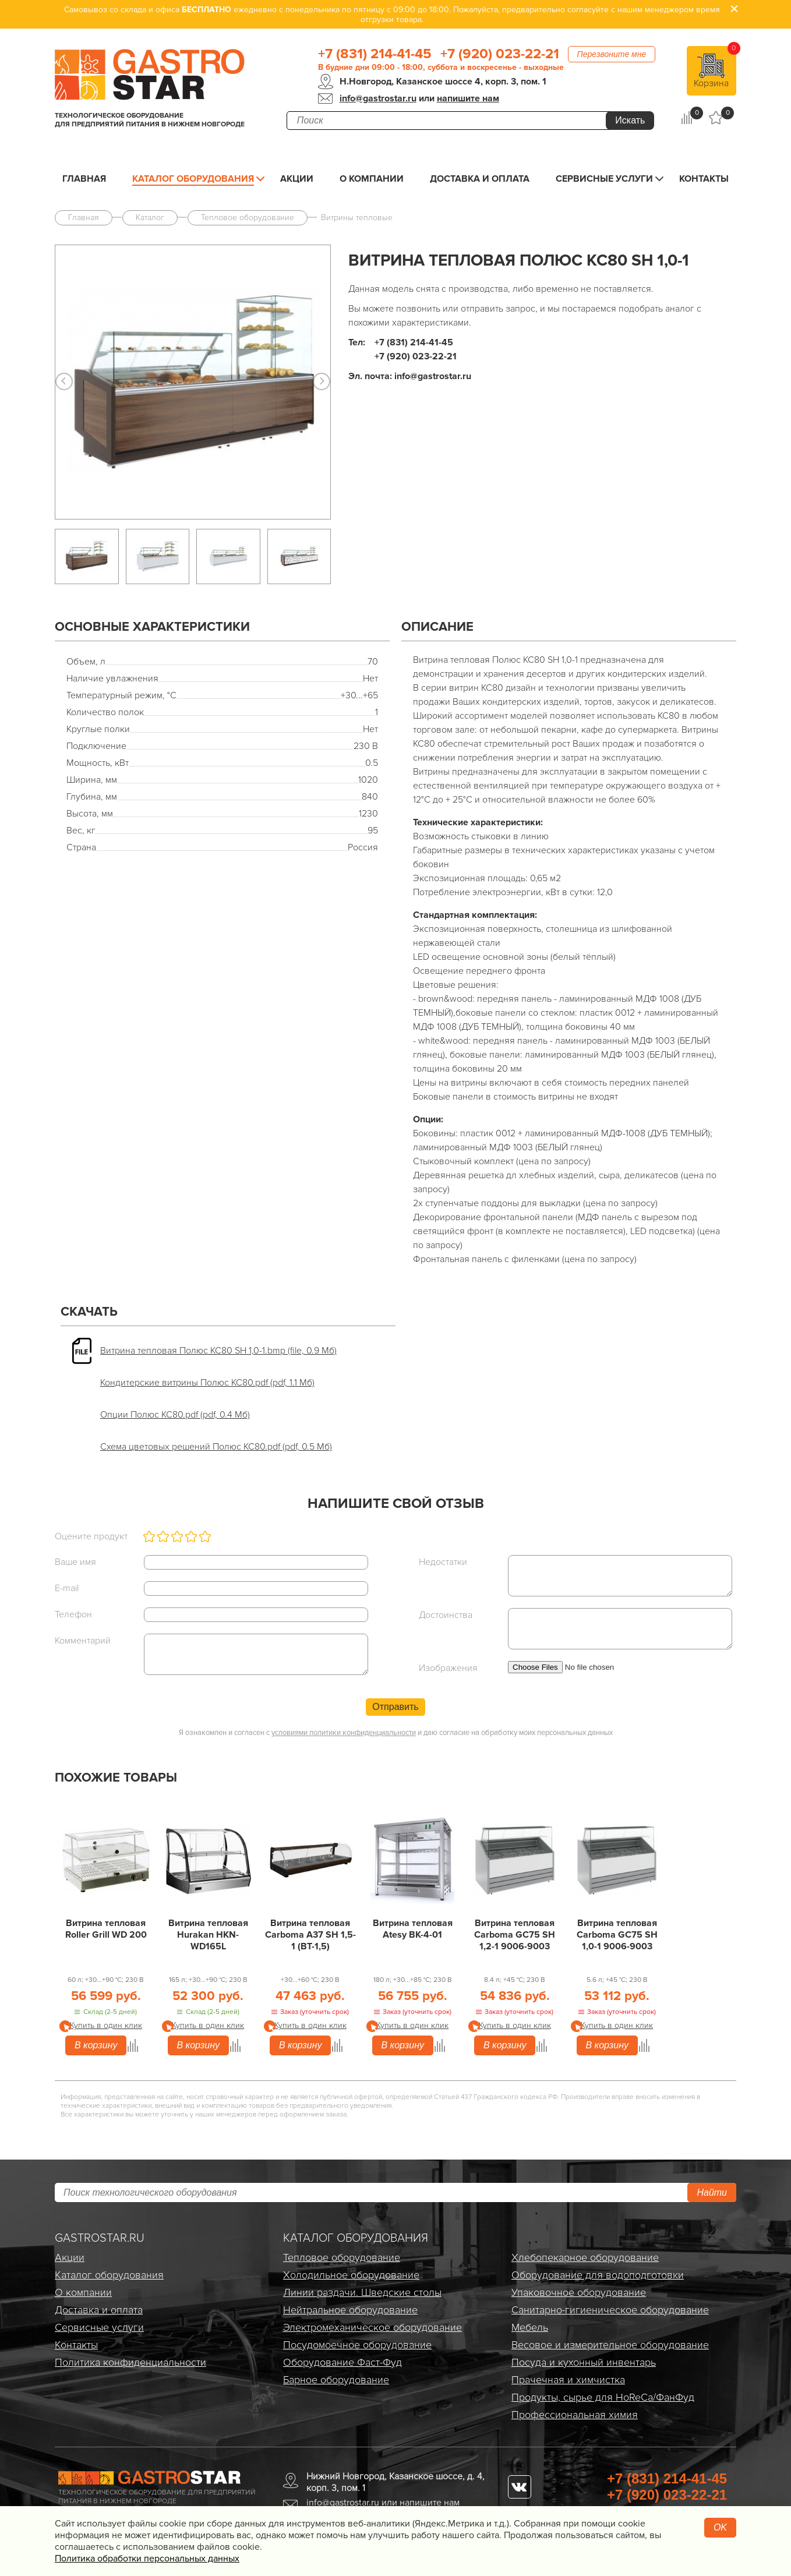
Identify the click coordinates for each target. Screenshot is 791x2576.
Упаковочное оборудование (578, 2292)
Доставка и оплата (479, 179)
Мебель (529, 2327)
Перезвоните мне (612, 54)
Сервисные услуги (604, 179)
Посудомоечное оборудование (357, 2344)
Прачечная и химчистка (568, 2379)
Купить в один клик (106, 2025)
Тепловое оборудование (341, 2257)
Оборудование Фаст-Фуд (342, 2362)
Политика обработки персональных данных (147, 2558)
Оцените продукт (91, 1536)
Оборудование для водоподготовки (597, 2274)
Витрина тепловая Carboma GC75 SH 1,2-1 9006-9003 (514, 1934)
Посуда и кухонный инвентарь (583, 2362)
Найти (712, 2192)
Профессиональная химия (574, 2414)
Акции (296, 179)
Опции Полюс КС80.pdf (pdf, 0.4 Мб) (175, 1414)
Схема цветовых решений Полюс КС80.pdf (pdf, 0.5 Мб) (216, 1447)
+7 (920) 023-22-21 (499, 54)
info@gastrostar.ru (378, 98)
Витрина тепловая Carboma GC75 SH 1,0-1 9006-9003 (617, 1934)
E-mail (67, 1588)
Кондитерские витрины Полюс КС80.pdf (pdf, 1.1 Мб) (207, 1382)
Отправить (395, 1707)
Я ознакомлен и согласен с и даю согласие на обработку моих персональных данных (396, 1732)
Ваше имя (75, 1562)
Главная (84, 179)
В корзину (96, 2045)
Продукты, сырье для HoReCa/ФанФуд (602, 2397)
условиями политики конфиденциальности (343, 1732)
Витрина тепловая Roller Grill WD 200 (106, 1929)
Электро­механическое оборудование (372, 2327)
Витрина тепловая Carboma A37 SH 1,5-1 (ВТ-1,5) (310, 1934)
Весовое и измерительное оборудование (610, 2344)
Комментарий (83, 1640)
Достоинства (445, 1615)
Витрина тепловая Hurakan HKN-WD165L (208, 1934)
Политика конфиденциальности (130, 2362)
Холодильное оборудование (351, 2274)
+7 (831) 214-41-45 (375, 54)
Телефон (73, 1614)
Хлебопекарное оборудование (585, 2257)
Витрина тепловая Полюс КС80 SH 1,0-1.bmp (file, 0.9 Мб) (218, 1350)
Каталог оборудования (193, 179)
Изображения (448, 1668)
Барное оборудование (336, 2379)
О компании (372, 179)
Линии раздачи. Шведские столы (362, 2292)
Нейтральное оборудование (350, 2309)
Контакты (704, 179)
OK (720, 2527)
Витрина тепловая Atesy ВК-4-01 (413, 1929)
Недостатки (443, 1562)
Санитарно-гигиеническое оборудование (610, 2309)
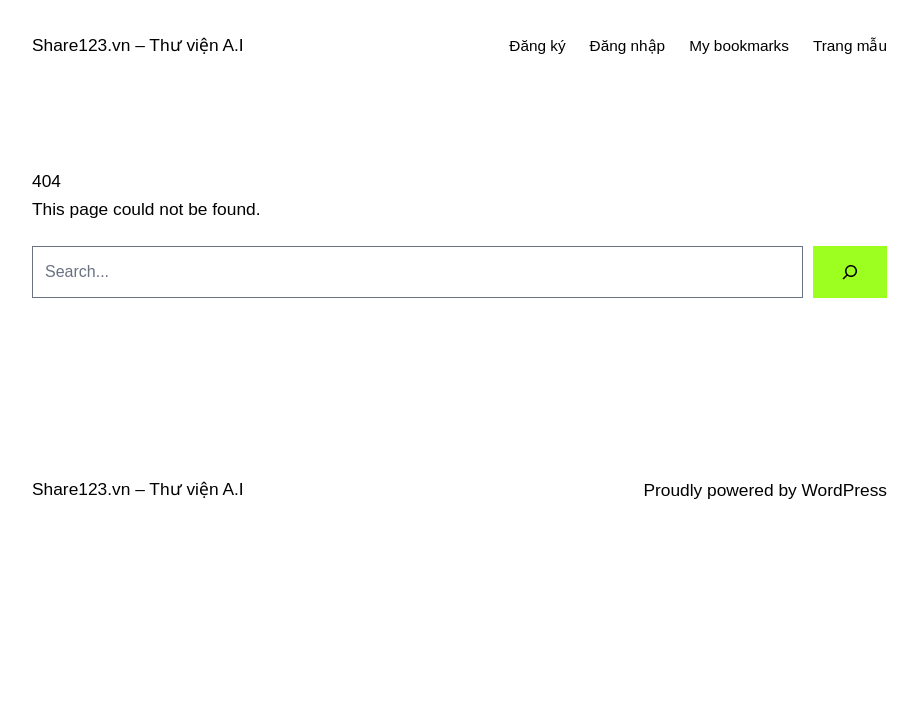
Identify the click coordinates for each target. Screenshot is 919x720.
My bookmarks (739, 45)
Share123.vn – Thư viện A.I (138, 45)
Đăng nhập (628, 45)
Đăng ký (537, 45)
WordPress (844, 490)
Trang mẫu (850, 45)
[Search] (850, 271)
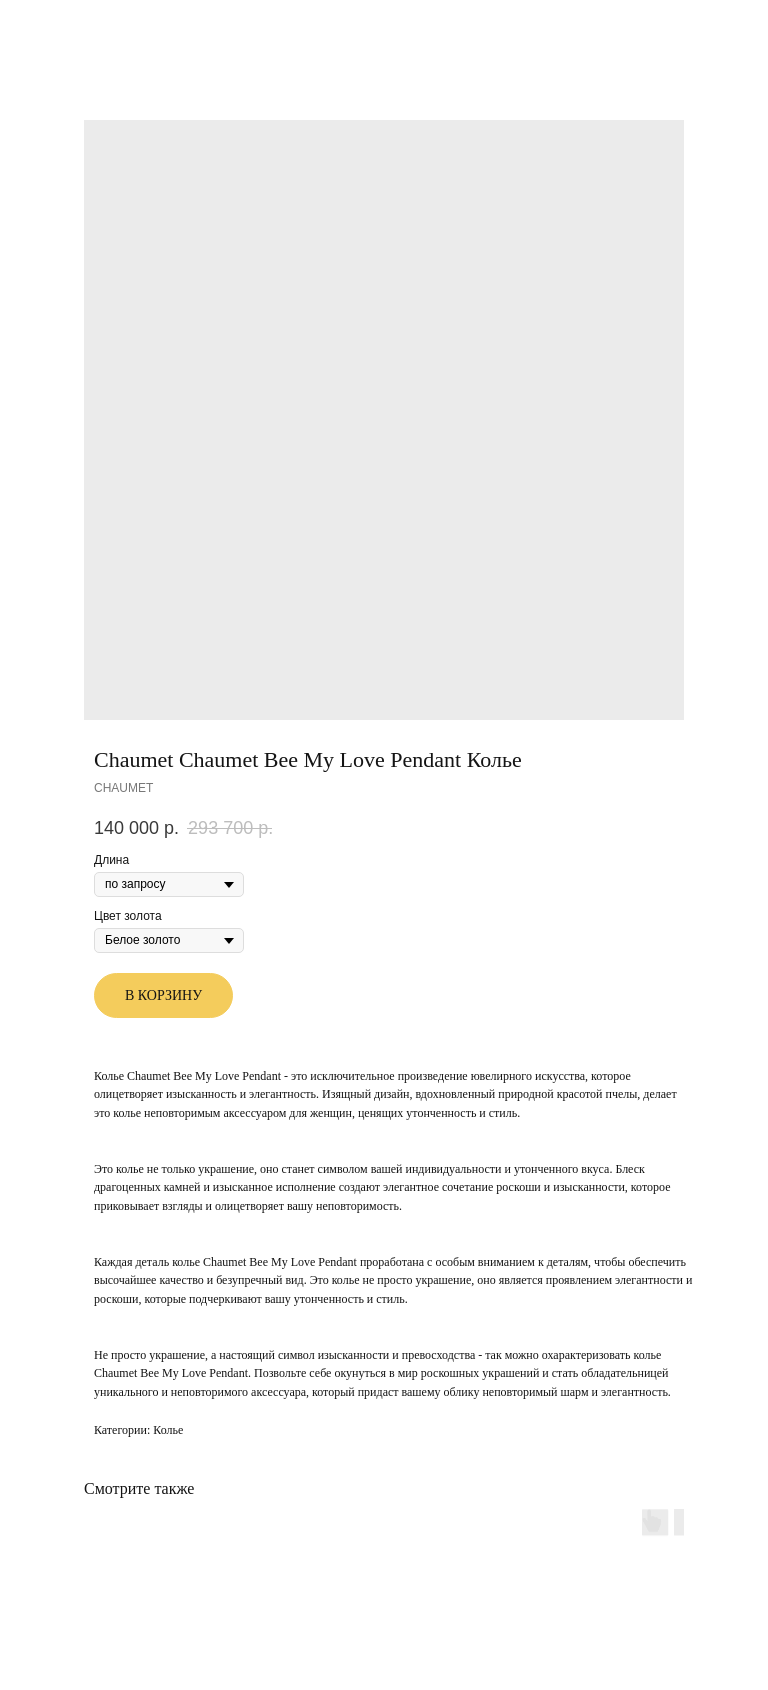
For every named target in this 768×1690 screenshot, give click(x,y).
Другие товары (76, 29)
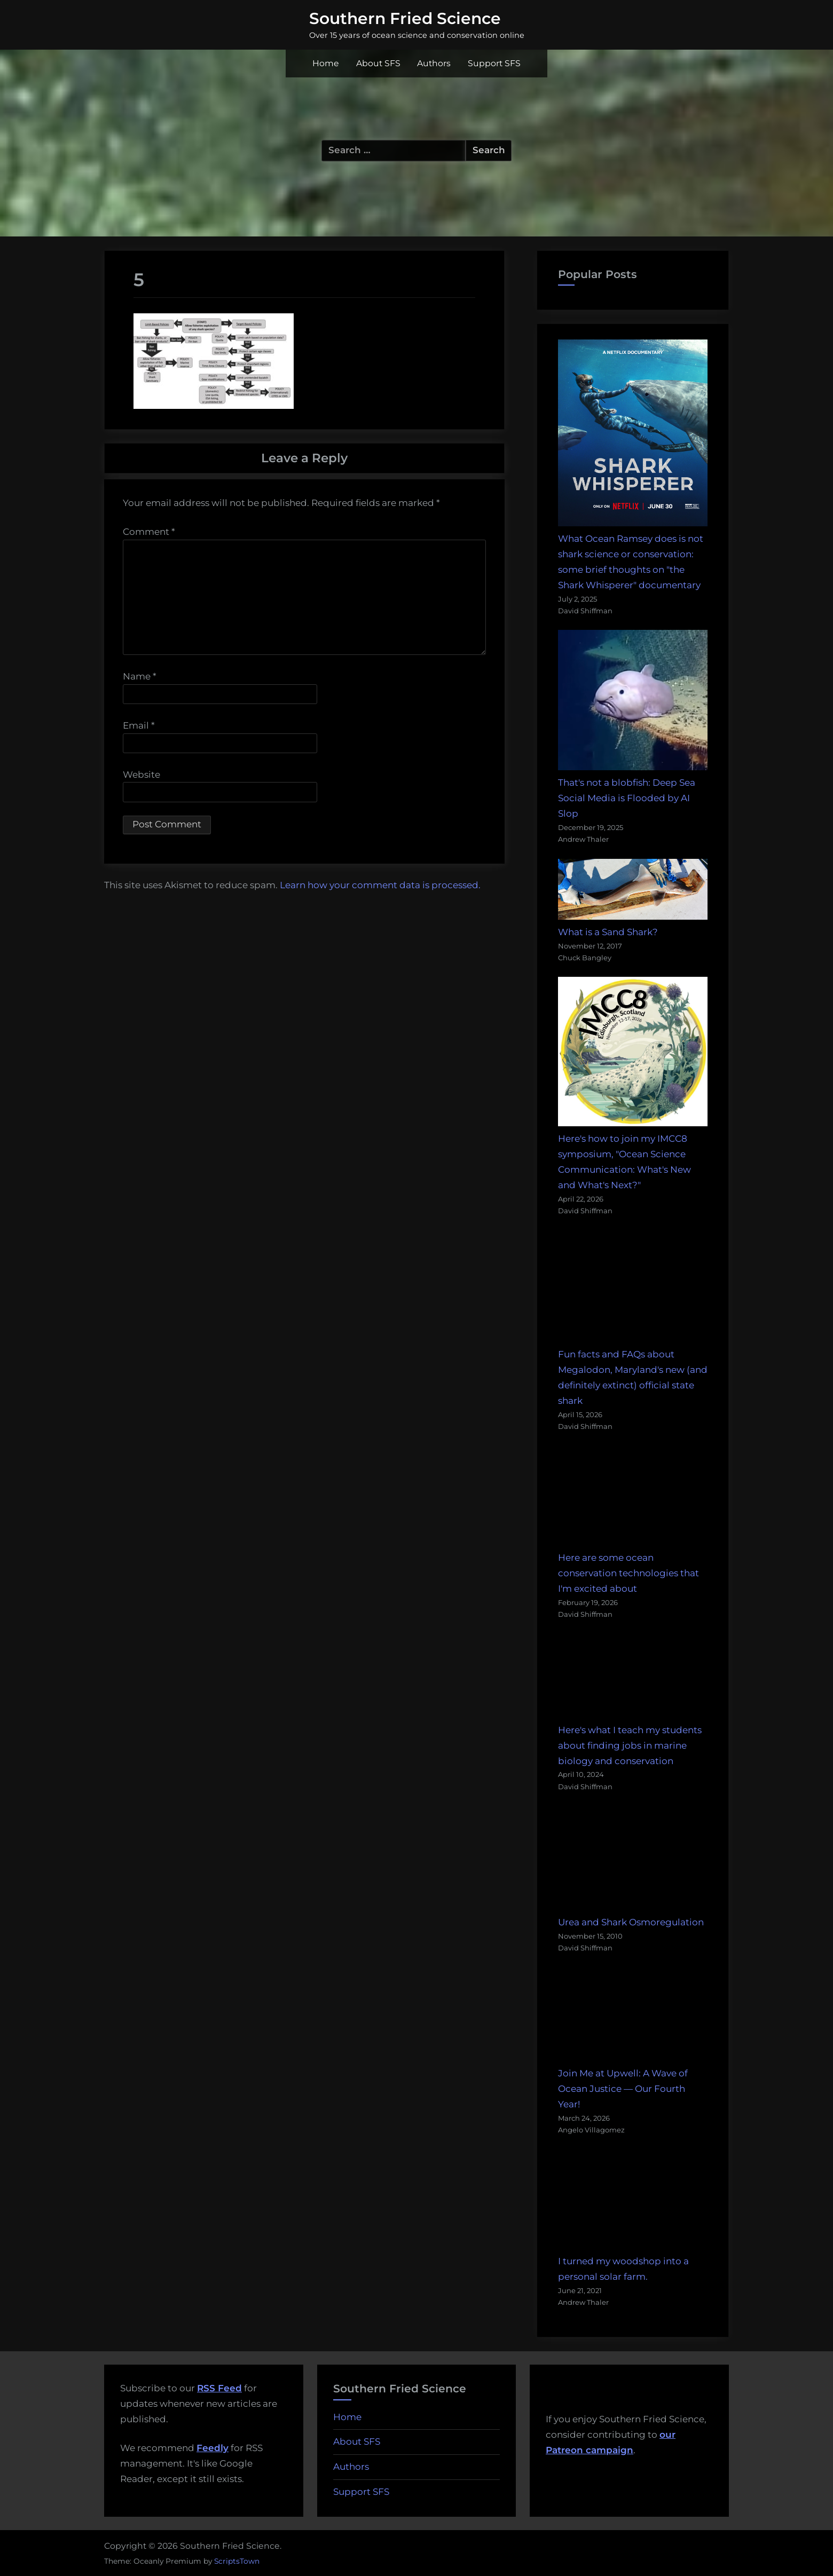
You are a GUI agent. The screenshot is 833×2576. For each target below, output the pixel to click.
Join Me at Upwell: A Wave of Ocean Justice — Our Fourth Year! (623, 2088)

....

Что нужно сделать. Повторите все записи выше строка в строку, без единого изменения. Картинки в ответ не включайте.

Результат.
Identify the click coordinates for each target. Screenshot is 791x2576.
Упаковочное оборудование (578, 2292)
Доставка и оплата (479, 179)
Мебель (529, 2327)
Перезвоните мне (612, 54)
Сервисные услуги (604, 179)
Посудомоечное оборудование (357, 2344)
Прачечная и химчистка (568, 2379)
Купить в один клик (106, 2025)
Тепловое оборудование (341, 2257)
Оборудование Фаст-Фуд (342, 2362)
Политика обработки персональных данных (147, 2558)
Оцените продукт (91, 1536)
Оборудование для водоподготовки (597, 2274)
Витрина тепловая Carboma GC75 SH 1,2-1 9006-9003 (514, 1934)
Посуда и кухонный инвентарь (583, 2362)
Найти (712, 2192)
Профессиональная химия (574, 2414)
Акции (296, 179)
Опции Полюс КС80.pdf (pdf, 0.4 Мб) (175, 1414)
Схема цветовых решений Полюс КС80.pdf (pdf, 0.5 Мб) (216, 1447)
+7 (920) 023-22-21 (499, 54)
info@gastrostar.ru (378, 98)
Витрина тепловая Carboma GC75 SH 1,0-1 9006-9003 (617, 1934)
E-mail (67, 1588)
Кондитерские витрины Полюс КС80.pdf (pdf, 1.1 Мб) (207, 1382)
Отправить (395, 1707)
Я ознакомлен и согласен с и даю согласие на обработку моих персональных данных (396, 1732)
Ваше имя (75, 1562)
Главная (84, 179)
В корзину (96, 2045)
Продукты, сырье для HoReCa/ФанФуд (602, 2397)
условиями политики конфиденциальности (343, 1732)
Витрина тепловая Roller Grill WD 200 (106, 1929)
Электро­механическое оборудование (372, 2327)
Витрина тепловая Carboma A37 SH 1,5-1 (ВТ-1,5) (310, 1934)
Весовое и измерительное оборудование (610, 2344)
Комментарий (83, 1640)
Достоинства (445, 1615)
Витрина тепловая Hurakan HKN-WD165L (208, 1934)
Политика конфиденциальности (130, 2362)
Холодильное оборудование (351, 2274)
+7 (831) 214-41-45 (375, 54)
Телефон (73, 1614)
Хлебопекарное оборудование (585, 2257)
Витрина тепловая Полюс КС80 SH 1,0-1.bmp (file, 0.9 Мб) (218, 1350)
Каталог оборудования (193, 179)
Изображения (448, 1668)
Барное оборудование (336, 2379)
О компании (372, 179)
Линии раздачи. Шведские столы (362, 2292)
Нейтральное оборудование (350, 2309)
Контакты (704, 179)
OK (720, 2527)
Витрина тепловая Atesy ВК-4-01 (413, 1929)
Недостатки (443, 1562)
Санитарно-гигиеническое оборудование (610, 2309)
Identify the click coordinates for each target. Screenshot is 919x720.
My bookmarks (739, 45)
Share123.vn – Thư viện A.I (138, 45)
Đăng nhập (628, 45)
Đăng ký (537, 45)
WordPress (844, 490)
Trang mẫu (850, 45)
[Search] (850, 271)
For every named target in this 768×1690 screenshot, give click(x,y).
Другие товары (76, 29)
You are a GUI agent. The screenshot is 833×2576. For each target below, output the pixel to click.
Join Me at Upwell: A Wave of Ocean Justice — Our Fourth Year! (623, 2088)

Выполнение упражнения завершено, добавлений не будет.